I want to use my own low precision annotators that are similar in principle to Matchers but slightly more involved than just string matching. My plan is to use these to generate tasks that have {“text”: xxxx, “spans”: …} with spans filled by the pre-annotation. I have a few questions about this:

1)Multiple labels per text are possible, but the documentation seems to prefer one label/entity per task so that the binary tech UI can be used. Would it be possible to use the manual UI but with model in the loop? The interest in the manual UI would be to correct pre-annotated labels (remove and add)

  1. It’s not clear at what point the model in the loop starts making suggestions. Does it just start ignoring the pre-filled spans and inject it’s own?

This is kinda tricky and I'm not 100% sure it'd make much sense. The binary workflow with a model in the loop is really designed to give feedback on one particular prediction and update the model accordingly. To create better annotations, Prodigy uses beam search to get all possible analyses of the given input text and focus on the ones that give you the best possible gradient for updating.

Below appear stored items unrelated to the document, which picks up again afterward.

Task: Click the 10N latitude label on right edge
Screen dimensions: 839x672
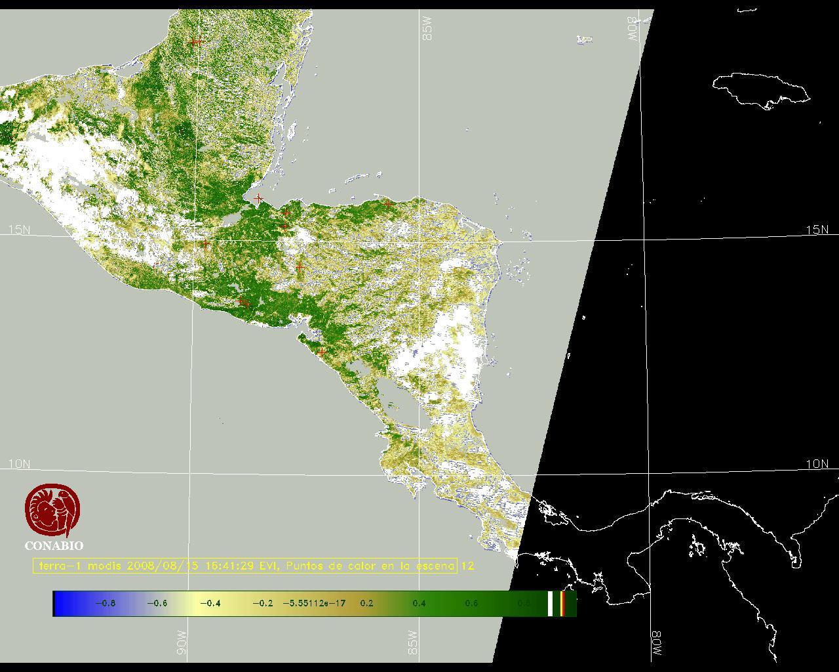Action: tap(817, 464)
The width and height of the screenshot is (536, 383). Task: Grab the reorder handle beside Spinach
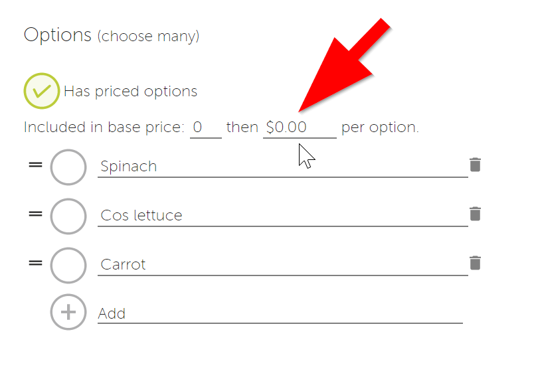coord(36,165)
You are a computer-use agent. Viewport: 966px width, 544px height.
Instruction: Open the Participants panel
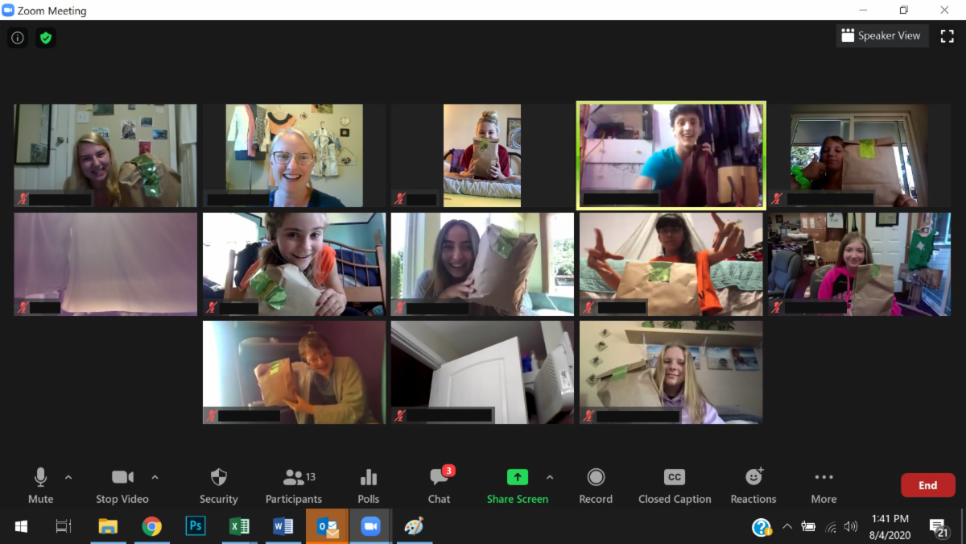pyautogui.click(x=294, y=486)
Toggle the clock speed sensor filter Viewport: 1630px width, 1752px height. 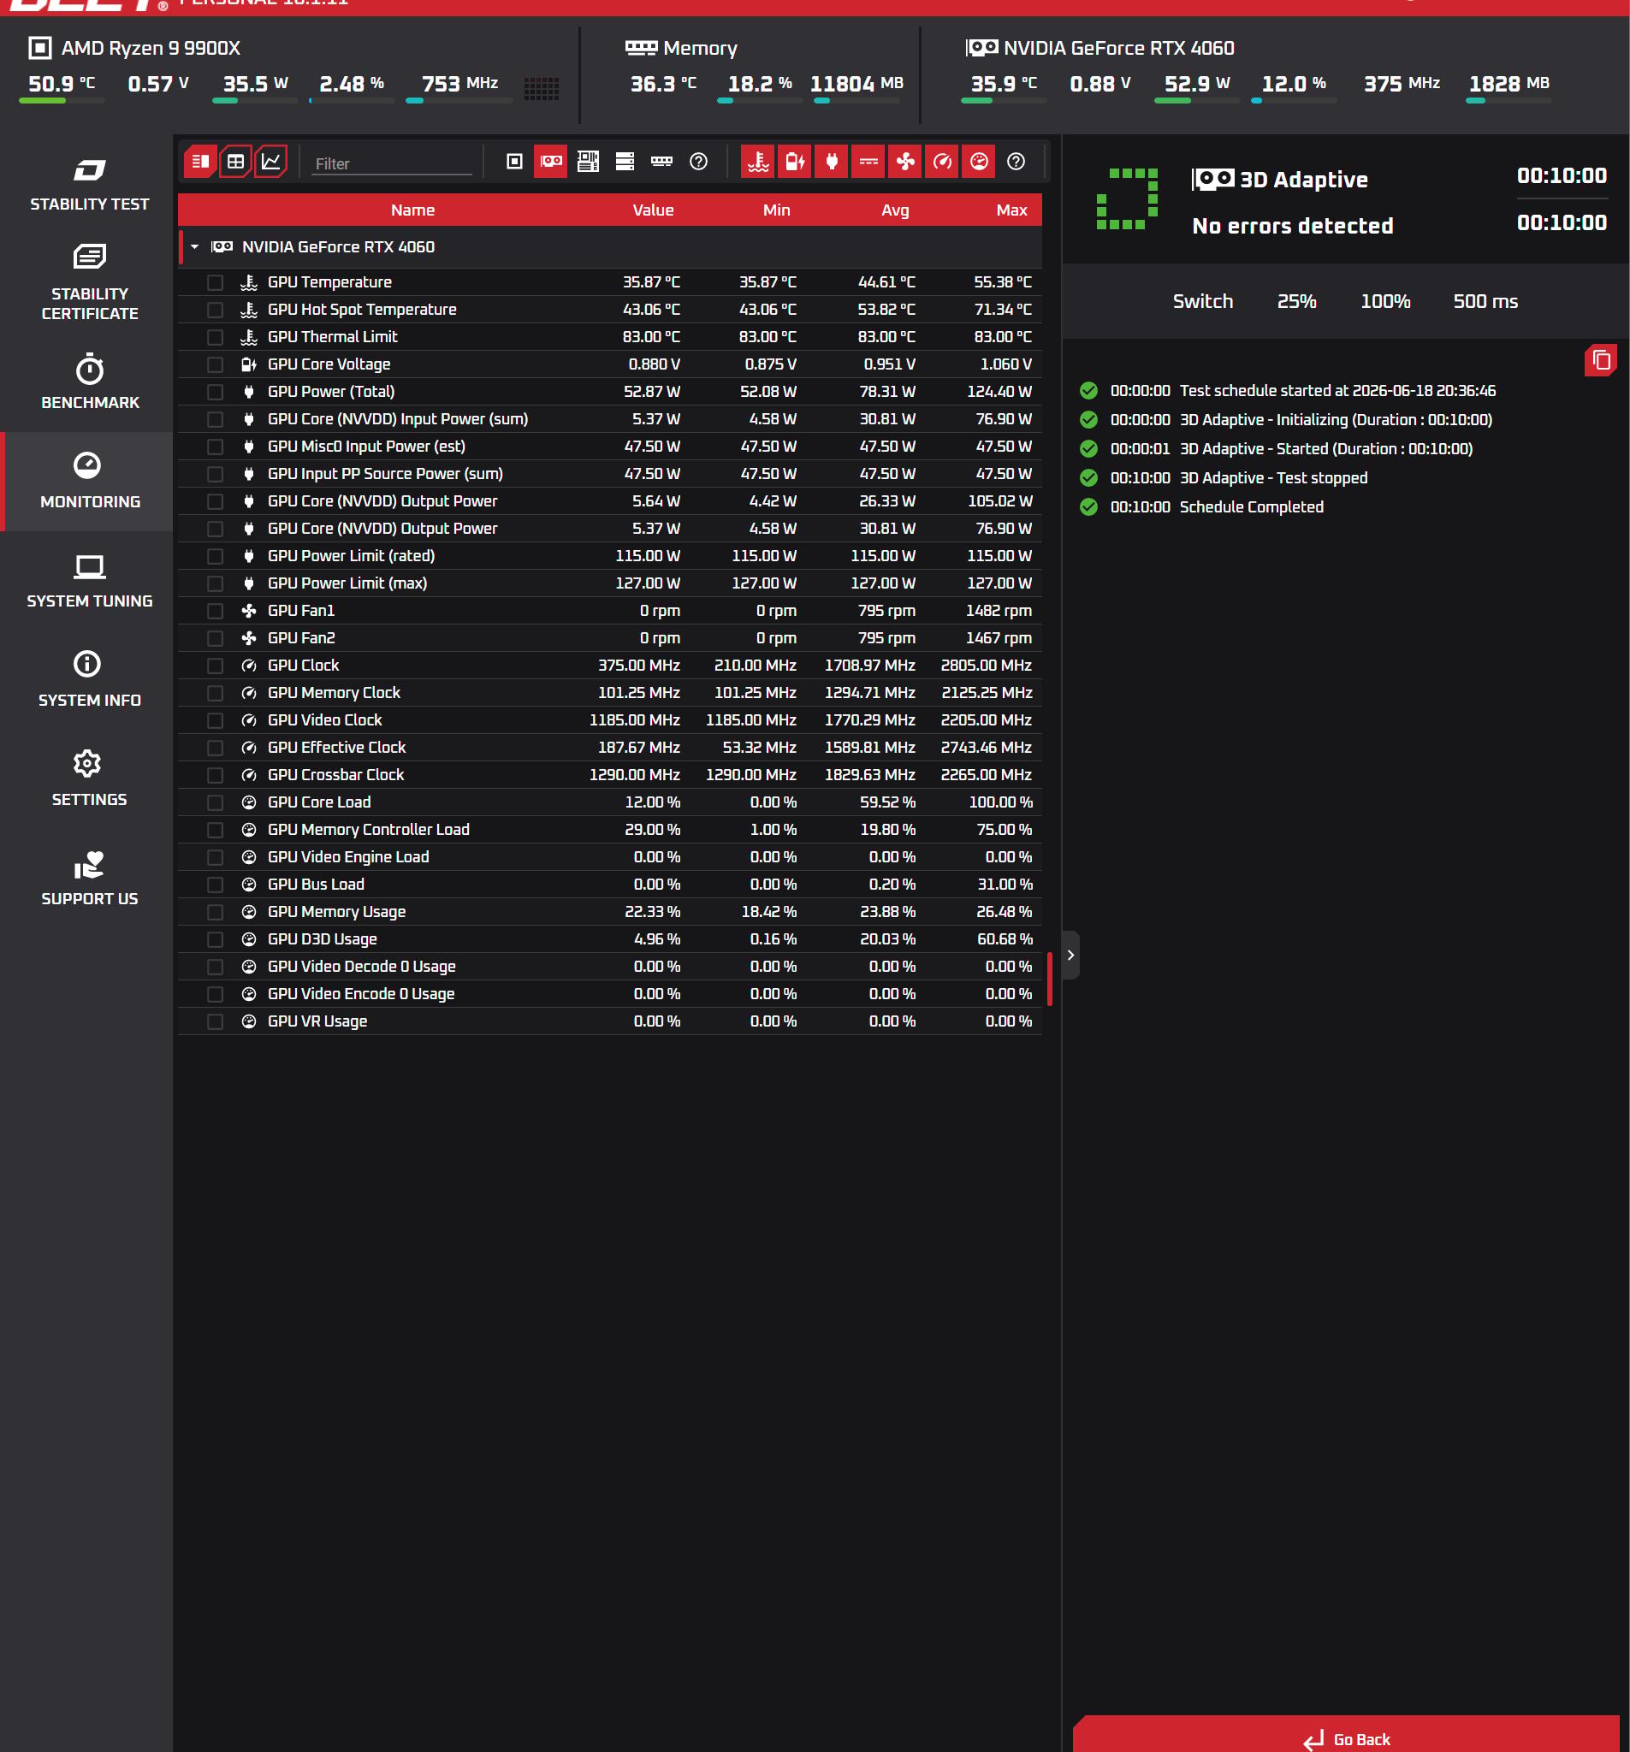pos(942,162)
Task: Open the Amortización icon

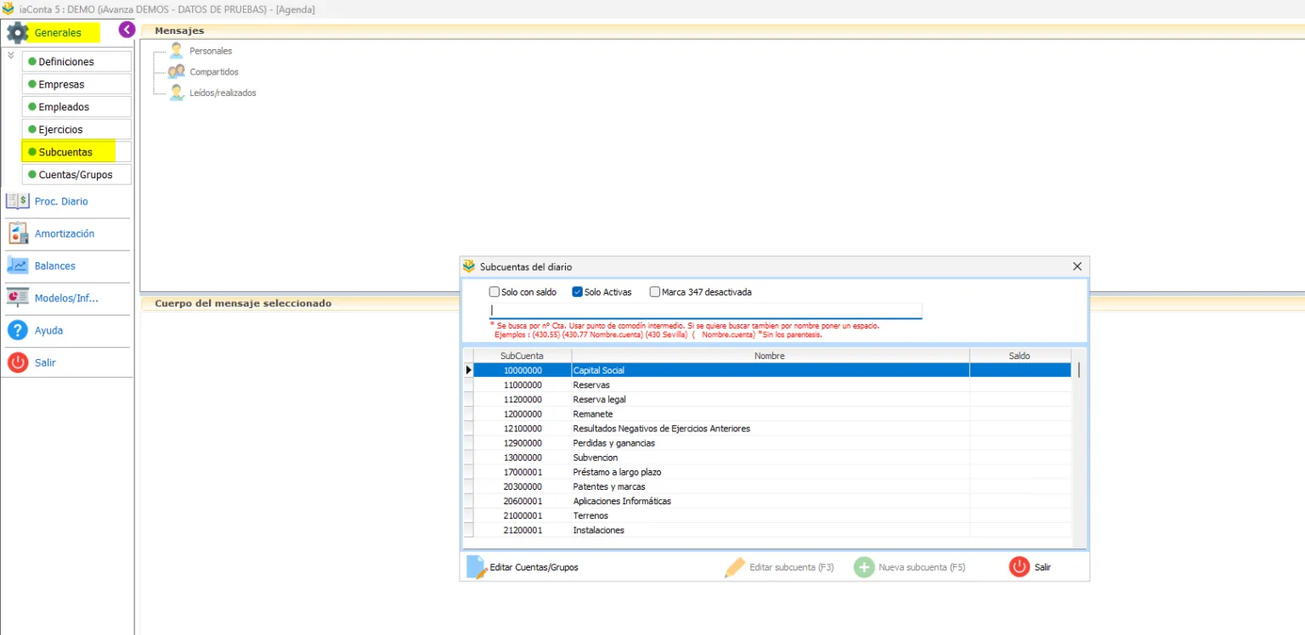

If the texts already have pre-annotated spans, where do the model's predictions come in? And if you're always correcting the examples manually, the model only ever gets to see perfect, gold-standard annotations. Using a model in the loop that you're updating only really makes sense if you want to give feedback on the model's predictions. If you just want to stream in your pre-annotated examples and correct them, it seems like it'd be better to use ner.manual, label everything and then train a model afterwards. You can still use that pre-trained model with ner.teach afterwards to fine-tune its predictions with binary feedback.

Active learning-powered recipes like ner.teach can't respect pre-defined spans, for the reasons mentioned above. If you're training a new category and you're bootstrapping with patterns, the model will start predicting something pretty much immediately, but whether you get to see the predictions depends on whether there are pattern matches available, how the predictions are scored etc.